El problema ahora es que las consecuencias de esa apuesta están afectando a toda Bolivia y no apenas a unos cuantos seguidores u opositores del partido de gobierno. Este nuevo ciclo de conflictividad, en el que se percibe un aumento de la violencia (verbal y de hecho) y una prepotencia cada vez mayor en la cooptación y manipulación de todos los órganos del Estado, no augura nada bueno para el país, para la sociedad en general que ya está en ascuas, frente a una sensación de indefensión cada vez mayor. Este sentimiento es el que ha aflorado en las últimas movilizaciones vistas en rechazo a las leyes sobre la llamada lucha contra las ganancias ilícitas y financiamiento del terrorismo.
Una sensación de indefensión ciudadana alimentada por actuaciones absurdas como la de la Procuraduría General del Estado (el recuento tardío de las actas de las elecciones generales de octubre de 2019) o el vaivén en las decisiones del Tribunal Constitucional, a las que habrá que sumar también las que realiza el Ministerio Público en el llamado caso golpe de Estado, contradictorias con las vistas en el caso fraude electoral, mismo que la Fiscalía General del Estado ha dado por declarar cerrado. No son temas menores. Por el contrario, son problemas de fondo que, lejos de estar resueltos, se han agravado.
Una maraña de actuaciones que está ocultando los problemas reales que enfrenta el país y a los cuales el gobierno central no está logrando dar soluciones oportunas. Entre otros, los que plantean las demandas en salud, educación, empleo y reactivación económica, por citar los más urgentes. Soluciones que difícilmente podrán surgir, ser planteadas y menos aún ser ejecutadas en medio de un clima de conflictos, confrontación y violencia como es el que vivimos hoy en Bolivia.
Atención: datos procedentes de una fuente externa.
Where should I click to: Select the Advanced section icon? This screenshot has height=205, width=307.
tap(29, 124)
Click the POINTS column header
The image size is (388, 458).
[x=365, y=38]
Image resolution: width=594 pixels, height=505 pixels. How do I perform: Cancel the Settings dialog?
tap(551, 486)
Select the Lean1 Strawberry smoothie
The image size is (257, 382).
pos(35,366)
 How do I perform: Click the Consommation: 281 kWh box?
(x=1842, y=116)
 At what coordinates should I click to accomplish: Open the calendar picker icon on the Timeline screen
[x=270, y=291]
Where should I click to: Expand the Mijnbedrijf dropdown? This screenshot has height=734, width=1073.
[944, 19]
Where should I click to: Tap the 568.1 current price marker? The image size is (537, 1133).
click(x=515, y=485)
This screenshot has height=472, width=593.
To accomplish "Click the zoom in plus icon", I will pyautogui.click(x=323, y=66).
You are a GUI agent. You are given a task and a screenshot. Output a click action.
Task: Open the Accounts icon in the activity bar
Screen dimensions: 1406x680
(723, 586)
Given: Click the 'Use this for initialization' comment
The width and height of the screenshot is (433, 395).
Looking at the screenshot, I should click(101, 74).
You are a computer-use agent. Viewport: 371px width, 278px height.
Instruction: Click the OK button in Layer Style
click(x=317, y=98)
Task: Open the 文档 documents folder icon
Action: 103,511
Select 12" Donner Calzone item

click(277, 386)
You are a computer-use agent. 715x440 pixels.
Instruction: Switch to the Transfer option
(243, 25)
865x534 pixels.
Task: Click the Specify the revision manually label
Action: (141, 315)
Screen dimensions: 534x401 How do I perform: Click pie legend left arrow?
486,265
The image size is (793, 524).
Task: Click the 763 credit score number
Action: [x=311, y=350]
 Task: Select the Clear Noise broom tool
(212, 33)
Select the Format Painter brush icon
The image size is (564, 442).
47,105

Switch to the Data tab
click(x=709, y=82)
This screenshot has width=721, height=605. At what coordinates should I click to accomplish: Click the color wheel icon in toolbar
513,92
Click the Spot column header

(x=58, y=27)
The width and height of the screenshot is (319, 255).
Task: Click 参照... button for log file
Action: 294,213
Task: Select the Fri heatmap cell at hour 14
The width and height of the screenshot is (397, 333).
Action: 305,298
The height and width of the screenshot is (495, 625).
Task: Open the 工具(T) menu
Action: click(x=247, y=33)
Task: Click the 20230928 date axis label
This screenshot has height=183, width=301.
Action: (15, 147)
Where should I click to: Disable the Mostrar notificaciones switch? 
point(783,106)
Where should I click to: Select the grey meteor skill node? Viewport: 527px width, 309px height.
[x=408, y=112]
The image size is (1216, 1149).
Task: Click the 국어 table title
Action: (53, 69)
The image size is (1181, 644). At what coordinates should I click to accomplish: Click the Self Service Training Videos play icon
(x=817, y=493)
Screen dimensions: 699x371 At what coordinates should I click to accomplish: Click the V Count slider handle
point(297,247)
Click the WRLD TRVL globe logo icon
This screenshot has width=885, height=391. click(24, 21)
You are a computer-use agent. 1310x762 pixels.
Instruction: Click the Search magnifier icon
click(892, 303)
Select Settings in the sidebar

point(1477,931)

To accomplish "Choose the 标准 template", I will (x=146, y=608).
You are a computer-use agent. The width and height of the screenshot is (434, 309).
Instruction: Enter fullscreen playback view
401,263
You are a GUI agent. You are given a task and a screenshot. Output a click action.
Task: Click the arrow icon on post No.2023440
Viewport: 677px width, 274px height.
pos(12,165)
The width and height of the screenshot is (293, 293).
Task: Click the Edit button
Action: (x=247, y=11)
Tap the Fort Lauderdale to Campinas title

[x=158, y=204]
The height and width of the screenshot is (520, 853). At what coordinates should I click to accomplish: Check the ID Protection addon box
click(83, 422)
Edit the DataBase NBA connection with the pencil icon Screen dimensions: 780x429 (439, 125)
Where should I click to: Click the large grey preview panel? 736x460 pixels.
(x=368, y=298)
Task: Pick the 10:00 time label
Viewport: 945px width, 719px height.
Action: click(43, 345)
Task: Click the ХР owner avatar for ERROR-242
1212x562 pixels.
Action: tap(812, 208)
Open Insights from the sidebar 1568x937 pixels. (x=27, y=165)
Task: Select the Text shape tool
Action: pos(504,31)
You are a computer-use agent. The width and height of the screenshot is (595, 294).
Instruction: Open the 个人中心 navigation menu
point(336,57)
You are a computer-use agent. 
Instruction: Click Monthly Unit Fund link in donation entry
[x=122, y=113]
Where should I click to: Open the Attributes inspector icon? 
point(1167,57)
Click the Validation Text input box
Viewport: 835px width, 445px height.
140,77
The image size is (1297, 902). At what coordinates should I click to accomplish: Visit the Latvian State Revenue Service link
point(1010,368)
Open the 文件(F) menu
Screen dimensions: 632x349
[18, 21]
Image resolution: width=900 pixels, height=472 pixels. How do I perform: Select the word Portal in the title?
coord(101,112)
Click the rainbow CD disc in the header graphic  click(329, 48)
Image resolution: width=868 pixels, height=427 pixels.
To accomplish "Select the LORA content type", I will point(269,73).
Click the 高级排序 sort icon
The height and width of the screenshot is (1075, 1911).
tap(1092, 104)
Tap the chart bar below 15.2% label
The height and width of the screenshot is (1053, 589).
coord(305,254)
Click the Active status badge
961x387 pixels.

¿El país va camino a tocar fondo, tal como están las cosas?, es la pregunta inevitable. Otra pregunta insoslayable es si hay autoridades, instancias de gobierno o de otros niveles del Estado que estén trabajando para evitar que lleguemos a ese extremo. O de la sociedad civil, incluyendo aquí como rol o responsabilidad destacada la de los actores políticos, todos, sin excepción, pero no apenas ellos, sino también los empresarios, profesionales, las universidades, los gremios y organizaciones no gubernamentales. Hoy, tal vez más que nunca, es imprescindible un rol más protagónico de todos estos, pero con la claridad de qué es lo que está en juego y con lecciones aprendidas del pasado reciente.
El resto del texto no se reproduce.